My summary of it is that the presumptive GOP nominee has no allegiance to the party or its platform, and since the party didn’t embrace him when he thought he needed them, he never will. That’s one problem. But here is another one. Kagan writes: “His incoherent and contradictory utterances have one thing in common: They provoke and play on feelings of resentment and disdain, intermingled with bits of fear, hatred and anger.”

Most Americans will agree that the inertia behind Trump’s campaign is the angry voter. Adding that element to his complete lack of ideology, and we now have the two main ingredients for a fascist regime in this country. And Kagan is not the originator of this theory, and Trump is not the original subject of it.

The word “fascism” derives from fasces, the Roman symbol of collectivism and power: a tied bundle of rods with a protruding ax. We all know that fascism is bad, but if asked to explain what it means, most of us can’t. There are reasons for that, starting with its near entire eradication from the planet with the end of World War II.

Umberto Eco wrote in his famous 1995 essay, “Ur Fascism” (eternal fascism): “Italian fascism was certainly a dictatorship, but it was not totally totalitarian, not because of its mildness but rather because of the philosophical weakness of its ideology. Contrary to common opinion, fascism in Italy had no special philosophy.” Eco was an Italian novelist, philosopher and semiotician. Semiotics is the study of meaning-making, and is closely related to linguistics.

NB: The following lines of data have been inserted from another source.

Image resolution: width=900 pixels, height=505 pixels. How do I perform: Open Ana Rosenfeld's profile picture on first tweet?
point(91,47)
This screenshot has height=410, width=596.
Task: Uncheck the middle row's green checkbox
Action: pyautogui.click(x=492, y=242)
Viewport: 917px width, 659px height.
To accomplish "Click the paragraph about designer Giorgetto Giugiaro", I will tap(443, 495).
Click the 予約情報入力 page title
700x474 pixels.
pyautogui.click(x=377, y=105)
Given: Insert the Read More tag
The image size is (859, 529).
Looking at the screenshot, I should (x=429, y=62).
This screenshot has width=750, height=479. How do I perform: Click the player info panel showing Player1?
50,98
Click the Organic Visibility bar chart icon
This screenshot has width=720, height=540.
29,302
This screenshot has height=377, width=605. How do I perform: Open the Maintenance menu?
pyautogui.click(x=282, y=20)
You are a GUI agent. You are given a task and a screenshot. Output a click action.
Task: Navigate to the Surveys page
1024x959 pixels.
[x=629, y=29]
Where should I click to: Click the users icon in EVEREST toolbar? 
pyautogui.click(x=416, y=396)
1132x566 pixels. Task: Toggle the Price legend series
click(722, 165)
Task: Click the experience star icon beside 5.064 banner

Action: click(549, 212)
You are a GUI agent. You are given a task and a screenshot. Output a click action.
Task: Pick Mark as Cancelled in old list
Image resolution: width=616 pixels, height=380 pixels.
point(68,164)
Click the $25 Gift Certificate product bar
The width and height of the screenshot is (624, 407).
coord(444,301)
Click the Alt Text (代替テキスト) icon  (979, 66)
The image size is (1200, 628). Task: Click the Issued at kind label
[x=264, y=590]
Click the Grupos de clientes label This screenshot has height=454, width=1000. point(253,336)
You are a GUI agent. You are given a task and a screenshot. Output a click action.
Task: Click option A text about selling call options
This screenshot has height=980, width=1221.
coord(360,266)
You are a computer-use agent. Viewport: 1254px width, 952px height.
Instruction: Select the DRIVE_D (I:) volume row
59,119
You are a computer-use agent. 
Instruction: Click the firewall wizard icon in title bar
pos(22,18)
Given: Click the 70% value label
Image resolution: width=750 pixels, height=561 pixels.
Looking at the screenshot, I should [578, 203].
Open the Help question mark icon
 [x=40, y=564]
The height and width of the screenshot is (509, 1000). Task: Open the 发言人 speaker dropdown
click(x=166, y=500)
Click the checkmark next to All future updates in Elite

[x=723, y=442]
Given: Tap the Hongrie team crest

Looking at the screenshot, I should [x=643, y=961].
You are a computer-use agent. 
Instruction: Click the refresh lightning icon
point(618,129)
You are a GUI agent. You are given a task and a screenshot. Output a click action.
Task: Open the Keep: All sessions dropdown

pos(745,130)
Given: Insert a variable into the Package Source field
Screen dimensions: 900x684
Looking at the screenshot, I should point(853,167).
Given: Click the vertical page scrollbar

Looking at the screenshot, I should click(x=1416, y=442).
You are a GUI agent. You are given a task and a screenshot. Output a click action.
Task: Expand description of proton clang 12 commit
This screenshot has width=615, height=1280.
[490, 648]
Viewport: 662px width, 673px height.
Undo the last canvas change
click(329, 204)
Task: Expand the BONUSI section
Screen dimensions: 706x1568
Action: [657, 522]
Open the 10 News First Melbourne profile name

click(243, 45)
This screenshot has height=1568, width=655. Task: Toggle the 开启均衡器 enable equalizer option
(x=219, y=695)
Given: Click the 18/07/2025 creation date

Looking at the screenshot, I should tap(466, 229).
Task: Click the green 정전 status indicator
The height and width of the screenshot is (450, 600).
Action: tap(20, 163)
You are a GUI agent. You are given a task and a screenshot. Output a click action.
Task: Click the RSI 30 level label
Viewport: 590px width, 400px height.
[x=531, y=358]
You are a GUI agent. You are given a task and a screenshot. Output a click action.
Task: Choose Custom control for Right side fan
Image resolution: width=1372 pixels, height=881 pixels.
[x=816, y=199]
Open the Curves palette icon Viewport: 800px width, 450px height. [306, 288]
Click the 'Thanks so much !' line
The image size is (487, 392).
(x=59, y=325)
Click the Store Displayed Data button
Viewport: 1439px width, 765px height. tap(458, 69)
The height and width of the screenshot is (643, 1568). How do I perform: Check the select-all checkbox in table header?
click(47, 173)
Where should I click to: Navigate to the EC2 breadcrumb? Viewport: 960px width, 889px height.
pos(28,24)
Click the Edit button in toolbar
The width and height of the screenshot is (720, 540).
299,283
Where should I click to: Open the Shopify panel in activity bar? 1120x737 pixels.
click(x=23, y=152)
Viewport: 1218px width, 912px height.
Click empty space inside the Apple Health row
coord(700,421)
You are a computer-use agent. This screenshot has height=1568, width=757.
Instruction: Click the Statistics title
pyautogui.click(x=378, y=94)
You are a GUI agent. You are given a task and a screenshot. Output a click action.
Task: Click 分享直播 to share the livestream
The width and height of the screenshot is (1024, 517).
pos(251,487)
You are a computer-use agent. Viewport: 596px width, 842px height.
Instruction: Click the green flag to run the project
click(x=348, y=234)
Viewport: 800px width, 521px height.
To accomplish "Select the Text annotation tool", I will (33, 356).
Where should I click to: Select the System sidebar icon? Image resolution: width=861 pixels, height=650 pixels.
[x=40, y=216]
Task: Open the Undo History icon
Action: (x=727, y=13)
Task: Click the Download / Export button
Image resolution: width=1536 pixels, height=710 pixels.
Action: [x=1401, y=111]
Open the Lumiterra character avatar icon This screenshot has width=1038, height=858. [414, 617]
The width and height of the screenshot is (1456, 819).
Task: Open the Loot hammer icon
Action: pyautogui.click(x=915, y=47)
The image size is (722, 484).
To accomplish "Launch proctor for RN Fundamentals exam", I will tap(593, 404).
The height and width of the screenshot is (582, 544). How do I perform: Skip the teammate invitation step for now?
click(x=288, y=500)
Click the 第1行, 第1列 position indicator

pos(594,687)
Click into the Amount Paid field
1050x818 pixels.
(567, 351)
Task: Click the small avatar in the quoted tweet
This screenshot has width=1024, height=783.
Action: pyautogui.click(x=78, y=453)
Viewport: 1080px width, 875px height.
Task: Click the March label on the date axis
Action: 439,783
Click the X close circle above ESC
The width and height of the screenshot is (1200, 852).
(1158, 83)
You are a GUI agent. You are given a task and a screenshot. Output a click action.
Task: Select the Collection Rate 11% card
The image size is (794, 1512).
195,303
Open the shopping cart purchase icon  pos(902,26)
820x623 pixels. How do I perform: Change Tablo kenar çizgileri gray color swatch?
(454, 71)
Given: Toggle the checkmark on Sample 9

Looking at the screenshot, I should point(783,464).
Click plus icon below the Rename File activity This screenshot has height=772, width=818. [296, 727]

In his essay, Eco listed fourteen traits that a fascist exhibits. In an eerie way, this list accurately describes Donald Trump. So what? The inspiration of the essay was based on the dictator that defined the governing style from Eco’s homeland and early childhood, Benito Mussolini.

And we all know how Mussolini’s reign ended.

Well maybe all of us don’t know, but I am betting most of the Republicans who vowed to oppose Donald Trump with all of their might in January or February of this year do. Ironically,, the fundamental difference between Mussolini and the more infamous Adolph Hitler is that even Hitler had a policy platform.

Like Mussolini, Donald Trump has no platform.

The strength of a fascist regime comes from the middle class, it’s support of the leader and then its blind reliance on that leader for illogical solutions to obvious problems. And for the first time in modern times, there are large numbers of Americans willingly signing up for that program. The worst part about it is that the people I am writing to this week are Americans who know better.

Is it really more important to these Republicans to be victorious for their party regardless of the peril that victory might bring to our nation? This peril was clearly recognized here by them just a short time ago. The candidate has not changed one iota since the nomination deck was cleared a few weeks ago, but somehow otherwise smart people have decided that they can now magically tolerate him.

Kagan’s timely and contextual column is spot on. I am glad he published it and even happier so many people around the country are reading it. Eco warned us in a far more comprehensive manner more than twenty years ago of the same thing.

I have written before that there are worse things in the world than losing an election. Losing a nation’s soul is certainly one of them.